# ARTICLE RETENU:
──────────
La Zambie, paradis des safaris… à pied

/ /

La Zambie fête ses 60 ans d’indépendance. L’occasion parfaite pour s’en aller arpenter ce pays d’Afrique australe proposant des safaris à pied. La forme ultime du slow travel? Par Marloes Zwagerman

«Il simulera probablement une attaque dès qu’il nous sentira. Mais ne bougez pas et profitez.» Jason, notre guide, fait référence au lion qui se trouve à peine à 100 mètres de là, se prélassant parmi des tiges d’herbe jaune pâle. Notre safari de cinq jours a commencé il y a moins d’une demi-heure. Nous sommes à South Luangwa, l’un des plus anciens parcs nationaux de Zambie où l’on peut faire des safaris presque n’importe où, à condition d’être accompagné d’un guide principal, d’un éclaireur armé et d’un guide en formation.

Pour cette longue expédition à pied, nous nous sommes rendus dans la partie la plus au nord de ce parc naturel de 9.050 km2, à l’écart des lodges, des jeeps et des autres randonneurs. Robin Pope Safaris est la seule organisation à proposer des escapades de ce type dans cette région. On parcourt en moyenne 12 kilomètres par jour, à travers la partie la plus intacte du parc. Et comme chaque camp est entièrement démonté et reconstruit à l’escale suivante, on ne laisse que nos traces de pas derrière nous.
──────────
[Quelques lignes]
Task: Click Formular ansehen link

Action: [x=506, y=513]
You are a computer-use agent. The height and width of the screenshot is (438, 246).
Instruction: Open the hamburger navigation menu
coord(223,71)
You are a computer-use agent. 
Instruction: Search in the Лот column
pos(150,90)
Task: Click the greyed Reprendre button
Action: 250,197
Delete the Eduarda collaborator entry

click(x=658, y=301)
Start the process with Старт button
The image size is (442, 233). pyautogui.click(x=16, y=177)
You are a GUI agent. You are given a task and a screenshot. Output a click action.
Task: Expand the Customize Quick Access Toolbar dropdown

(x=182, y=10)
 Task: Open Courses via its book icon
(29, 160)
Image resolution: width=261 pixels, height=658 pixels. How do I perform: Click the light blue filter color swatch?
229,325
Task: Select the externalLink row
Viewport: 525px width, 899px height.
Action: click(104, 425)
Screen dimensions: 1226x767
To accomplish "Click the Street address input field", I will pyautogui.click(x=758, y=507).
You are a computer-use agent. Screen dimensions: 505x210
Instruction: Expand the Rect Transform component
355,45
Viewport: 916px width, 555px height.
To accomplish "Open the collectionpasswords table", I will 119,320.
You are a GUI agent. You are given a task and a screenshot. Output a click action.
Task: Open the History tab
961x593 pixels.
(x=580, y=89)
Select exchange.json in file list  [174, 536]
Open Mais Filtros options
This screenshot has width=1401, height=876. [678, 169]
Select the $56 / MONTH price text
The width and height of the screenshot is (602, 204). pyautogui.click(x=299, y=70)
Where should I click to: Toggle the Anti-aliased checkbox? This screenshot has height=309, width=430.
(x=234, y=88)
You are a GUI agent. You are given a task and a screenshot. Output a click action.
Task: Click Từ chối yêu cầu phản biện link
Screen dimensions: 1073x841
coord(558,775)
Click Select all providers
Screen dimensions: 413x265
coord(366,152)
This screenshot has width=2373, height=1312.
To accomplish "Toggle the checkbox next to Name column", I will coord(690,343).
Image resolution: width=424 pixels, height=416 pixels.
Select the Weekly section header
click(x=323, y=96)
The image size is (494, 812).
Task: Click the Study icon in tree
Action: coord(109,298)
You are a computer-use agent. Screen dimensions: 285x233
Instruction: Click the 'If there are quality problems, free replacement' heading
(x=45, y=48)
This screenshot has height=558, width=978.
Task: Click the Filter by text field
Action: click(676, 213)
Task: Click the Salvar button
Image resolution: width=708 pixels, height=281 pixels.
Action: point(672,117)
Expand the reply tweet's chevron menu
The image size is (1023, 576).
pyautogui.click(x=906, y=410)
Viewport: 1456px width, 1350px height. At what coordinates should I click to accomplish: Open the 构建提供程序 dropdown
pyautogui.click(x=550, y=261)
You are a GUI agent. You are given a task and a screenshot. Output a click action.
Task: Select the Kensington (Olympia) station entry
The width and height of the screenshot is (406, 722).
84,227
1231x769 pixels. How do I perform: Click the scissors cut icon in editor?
──────────
# CONSIGNE 1:
Résumez l'article sur la Zambie en deux phrases.
# CONSIGNE 2:
Recopiez l'article sur la Zambie de «La Zambie fête» à «guide en formation.».
# CONSIGNE 3:
Répondez aux questions suivantes à partir de l'article sur la Zambie :
(a) Combien d'années d'indépendance la Zambie fête-t-elle ?
(b) Quelle distance parcourt-on en moyenne chaque jour pendant l'expédition ?
(c) Quelle organisation est la seule à proposer ce type d'escapade dans la partie nord du parc ?

# RÉPONSE ATTENDUE 1:
À l'occasion des 60 ans d'indépendance de la Zambie, l'article présente les safaris à pied du parc national de South Luangwa, où l'on peut marcher presque partout à condition d'être accompagné d'un guide principal, d'un éclaireur armé et d'un guide en formation. L'expédition de cinq jours se déroule dans la partie la plus au nord de ce parc de 9.050 km2, avec Robin Pope Safaris, seule organisation à proposer ce type d'escapade dans la région, à raison d'environ 12 kilomètres par jour et avec des camps entièrement démontés à chaque étape.

# RÉPONSE ATTENDUE 2:
La Zambie fête ses 60 ans d’indépendance. L’occasion parfaite pour s’en aller arpenter ce pays d’Afrique australe proposant des safaris à pied. La forme ultime du slow travel? Par Marloes Zwagerman

«Il simulera probablement une attaque dès qu’il nous sentira. Mais ne bougez pas et profitez.» Jason, notre guide, fait référence au lion qui se trouve à peine à 100 mètres de là, se prélassant parmi des tiges d’herbe jaune pâle. Notre safari de cinq jours a commencé il y a moins d’une demi-heure. Nous sommes à South Luangwa, l’un des plus anciens parcs nationaux de Zambie où l’on peut faire des safaris presque n’importe où, à condition d’être accompagné d’un guide principal, d’un éclaireur armé et d’un guide en formation.

# RÉPONSE ATTENDUE 3:
(a) 60 ans.
(b) 12 kilomètres.
(c) Robin Pope Safaris.